- 3 bunches beet greens, red stems removed
- 2 tablespoons olive oil for cooking
- 1/4 teaspoon cumin
- 1/4 teaspoon Collected Foods Sweet Smoked Paprika
- 1 pinch salt (no more)
- 1/4 piece preserved lemon
- 1 tablespoon good olive oil
- 1 pinch crushed pepper flakes (or chili powder, or paprika if you don't like spice)
- 2 pieces cloves of garlic grated
- 1 tablespoon chopped cilantro
- 1 tablespoon chopped parsley
- Wash the greens well and leave them in a bowl full of cold clean water.
- Gently heat up 2 tablespoons of olive oil in a saucepan. When it is just warm, add the grated garlic, cumin, and sweet smoked paprika. If the oil is too hot they will fry and burn. What we want is just a little reaction to the heat.
- Immediately remove the greens from the water, without draining. Place them on a chopping board, and chop them coarsely, then add them to the pan.
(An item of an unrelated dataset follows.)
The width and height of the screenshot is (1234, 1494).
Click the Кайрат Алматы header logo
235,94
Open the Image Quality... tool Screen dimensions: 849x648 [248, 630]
Turn the heat to medium and give everything one good stir to coat the greens with the spices.
- Cover tightly, and turn down the heat. Let it simmer for 5 minutes. You might want to check on it once before the end to make sure it doesn't burn. If you're worried it will burn, just add a little water.
- Meanwhile, take a quarter of a preserved lemon (do not wash it), and cut it into 1/4-inch cubes. Set aside a couple for decoration. Uncover the cooking pan and add the preserved lemon cubes and the chopped cilantro and parsley. Stir everything together. Cover and let it cook for 5 more minutes, then remove from the heat.
- When serving, drizzle about one tablespoon of a good olive oil over the greens. Garnish with the preserved lemon cubes you reserved, and sprinkle on the chili pepper powder.
- This goes so well with a fried egg. It is usually eaten with bread.